Le conservatoire botanique de Mascarin affiche une fière allure. En 25 ans d’expérience, cette association est devenue le partenaire incontournable de nombreux acteurs, fait figure d’exemple jusqu’en métropole. Tout projet d’aménagement est soumis à ces scientifiques, forts de leur vaste base de données sur la flore réunionnaise.

L’histoire débute en 1986, quand une poignée de botanistes amateurs comme Térésien Cadet et Odette Roche prennent conscience des menaces qui pèsent sur la nature. Ils créent alors cette association. Séduit par l’idée, le conseil général acquiert l’ancienne demeure de Marie-Thérèse de Châteauvieux, en ruines. Après une rénovation d’ampleur, les premiers spécialistes prennent leur quartier aux Colimaçons, dans les Hauts de Saint-Leu. Et arborent le site.

“Dès le départ, le projet consistait à mettre côte à côte un projet scientifique et un projet pédagogique, avec la priorité donnée aux jeunes. C’était une innovation à l’époque”, indique le directeur Daniel Lucas, en poste depuis 15 ans. Peu à peu, l’équipe va s’étoffer et accentue ses efforts sur sa mission première : recenser et répertorier les 1700 espèces végétales que compte la Réunion.

“24 % du territoire connu”

En parallèle, la structure acquiert une certaine notoriété reconnue par un premier agrément national (1993). Mieux connaître pour mieux protéger, tel est le credo de ces passionnés dans leur tâche quotidienne. Les programmes se succèdent. L’un vient de s’achever, après trois ans de terrain. Il consistait à passer en revue les différentes plantes que renferme la zone altimontaine de la région, des îles éparses mais également de Mayotte qui accueille une antenne du conservatoire. Autant dire que Daniel Lucas et les siens ont pris une place prépondérante dans la problématique environnementale. “Ce travail de conservation a permis le classement au patrimoine de l’Unesco. Nous avons réussi à prouver que nous trouvions ici des espèces uniques au monde”, se réjouit Luc Gigord, directeur scientifique. La dynamique du conservatoire repose aussi sur le travail d’expertise. Aussi, l’Etat (un des financeurs) le sollicite régulièrement. À travers un cahier des charges.
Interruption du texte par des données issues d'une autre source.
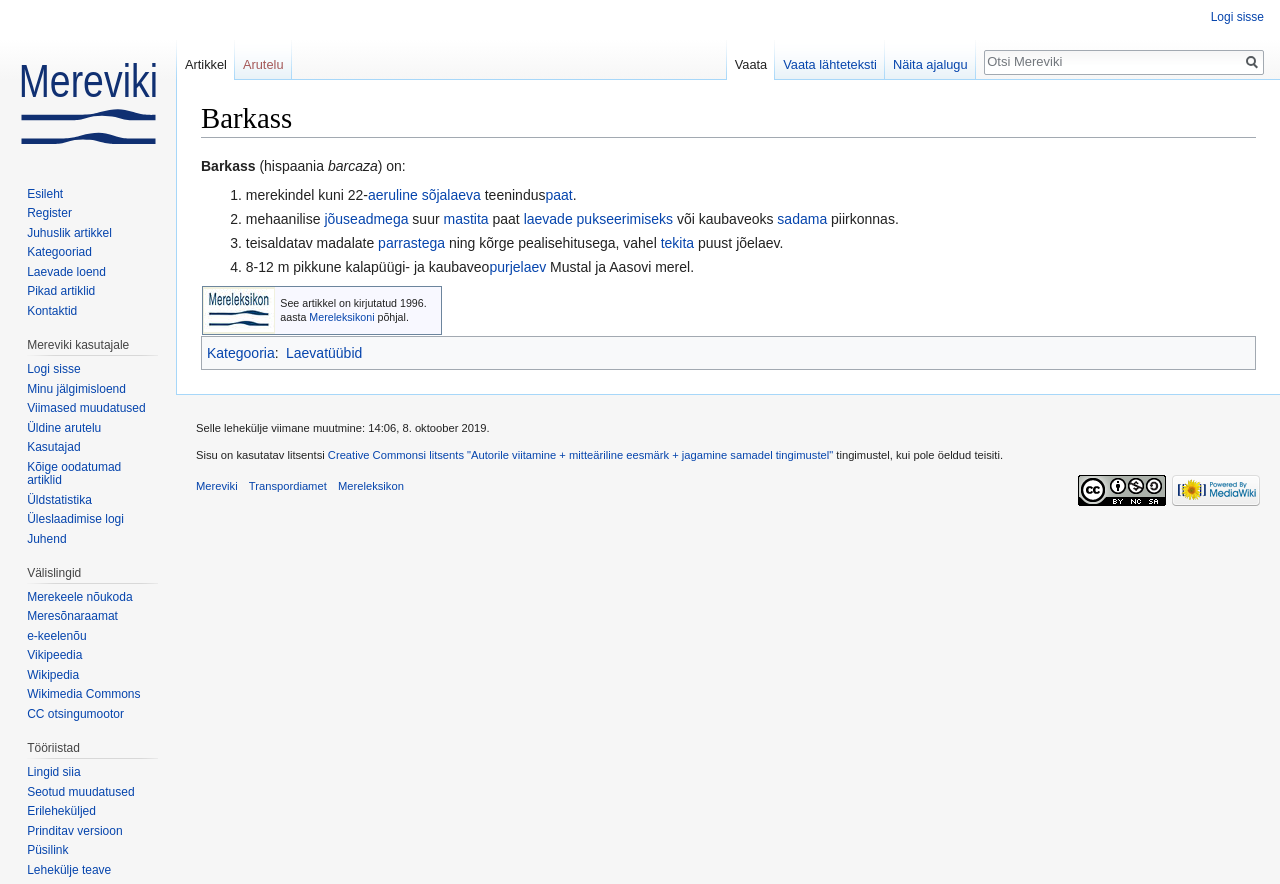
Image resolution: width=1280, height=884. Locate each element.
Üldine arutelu (64, 428)
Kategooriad (59, 252)
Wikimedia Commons (83, 694)
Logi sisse (1237, 17)
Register (49, 213)
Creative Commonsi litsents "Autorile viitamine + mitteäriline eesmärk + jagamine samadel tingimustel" (580, 455)
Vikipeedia (54, 655)
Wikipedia (53, 675)
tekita (677, 243)
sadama (802, 219)
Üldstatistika (59, 500)
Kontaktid (52, 311)
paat (558, 195)
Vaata (751, 64)
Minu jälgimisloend (76, 389)
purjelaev (517, 267)
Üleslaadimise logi (75, 519)
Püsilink (47, 850)
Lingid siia (53, 772)
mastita (465, 219)
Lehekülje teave (69, 870)
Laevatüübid (324, 353)
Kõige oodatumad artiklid (74, 474)
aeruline (393, 195)
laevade (548, 219)
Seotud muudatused (80, 792)
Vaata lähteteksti (830, 64)
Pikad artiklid (61, 291)
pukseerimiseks (625, 219)
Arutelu (263, 64)
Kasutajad (53, 447)
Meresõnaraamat (72, 616)
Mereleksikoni (341, 317)
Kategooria (241, 353)
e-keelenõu (56, 636)
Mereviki (217, 486)
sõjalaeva (451, 195)
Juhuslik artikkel (69, 233)
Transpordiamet (288, 486)
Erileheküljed (61, 811)
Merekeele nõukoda (79, 597)
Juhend (46, 539)
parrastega (411, 243)
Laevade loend (66, 272)
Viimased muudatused (86, 408)
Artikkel (206, 64)
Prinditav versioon (74, 831)
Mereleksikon (371, 486)
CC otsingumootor (75, 714)
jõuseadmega (366, 219)
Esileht (45, 194)
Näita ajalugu (930, 64)
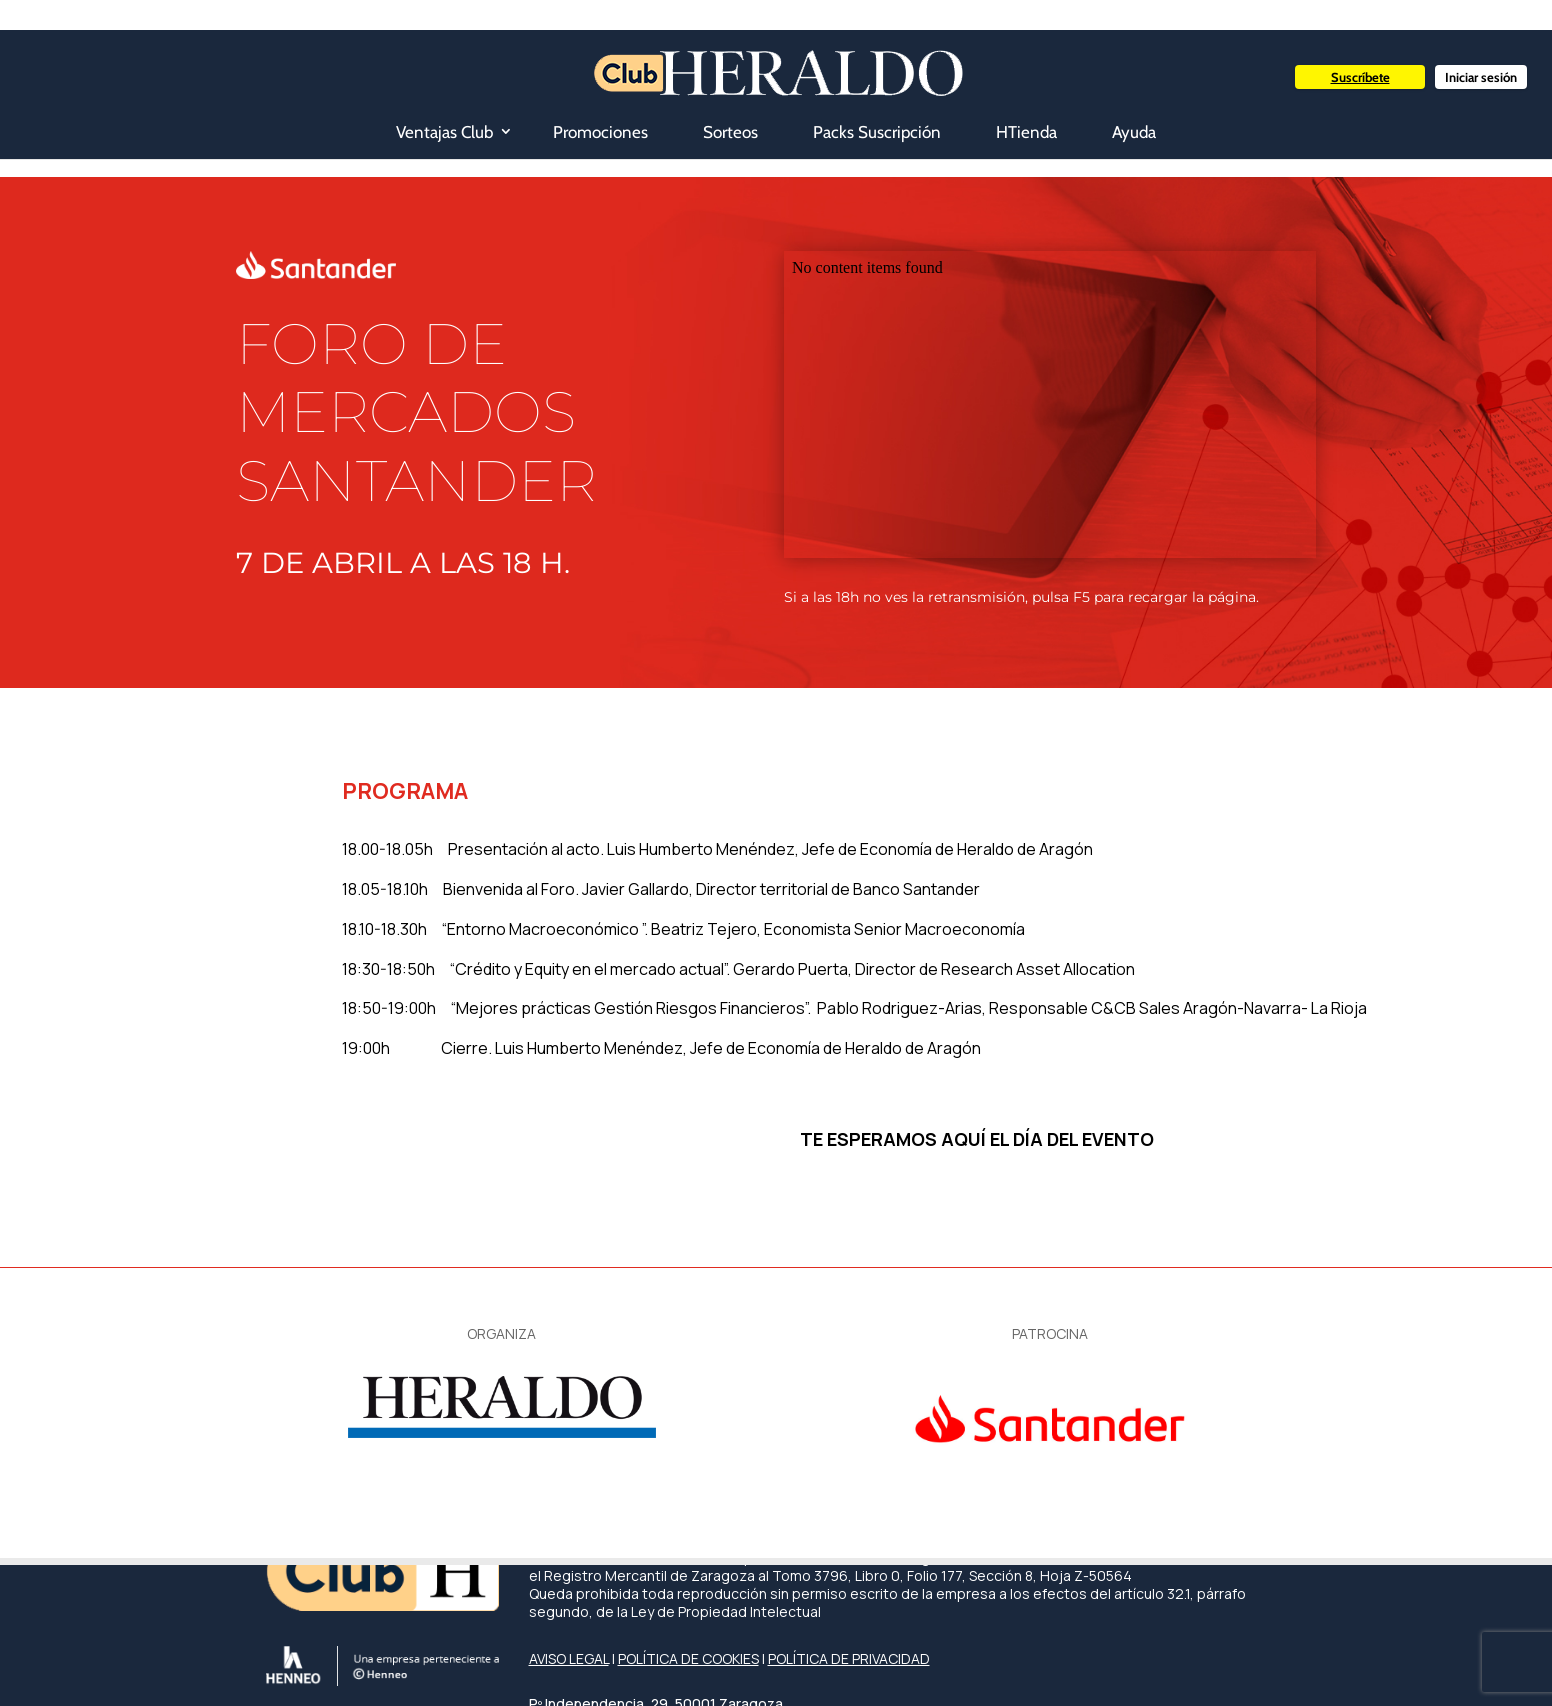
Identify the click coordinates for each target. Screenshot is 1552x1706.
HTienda (1026, 132)
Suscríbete (1360, 77)
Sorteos (730, 132)
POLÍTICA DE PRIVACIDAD (849, 1658)
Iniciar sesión (1481, 77)
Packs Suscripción (877, 132)
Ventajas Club (444, 132)
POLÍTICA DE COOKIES (688, 1658)
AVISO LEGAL (569, 1658)
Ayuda (1134, 132)
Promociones (600, 132)
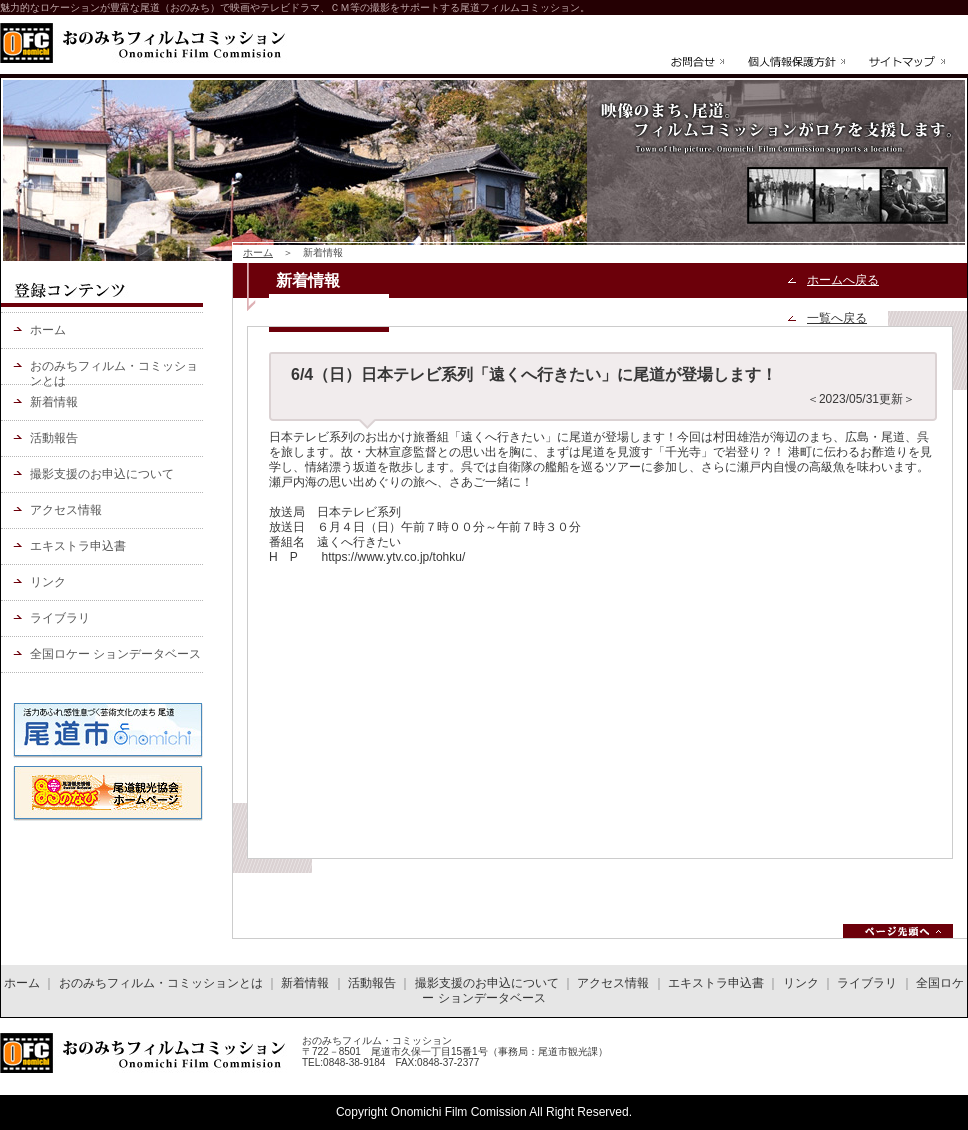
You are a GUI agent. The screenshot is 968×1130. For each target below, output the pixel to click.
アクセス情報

Et tient compte de ses préconisations éclairées pour trancher sur des questions d’urbanisme par exemple. “On oriente sur l’aménagement du territoire”, avance Luc Gigord. Dernièrement, ils ont été consultés pour la réalisation du PLU de Saint-Paul. Ils sont clairement des outils indispensables au gestionnaire. Car ce sont les seuls à proposer une telle ressource : en 25 ans, les équipes ont effectué 6 585 relevés et répertorié 14 193 individus. Incomparable avec l’inventaire du Parc national, bien plus récent. “On a parcouru à peu près 24 % du territoire de manière assez précise”, déclare Frédéric Picot, responsable connaissance. Par contre, la thématique de l’habitat, celle qui vise à comprendre pourquoi certaines espèces s’associent entre elles, est encore peu explorée.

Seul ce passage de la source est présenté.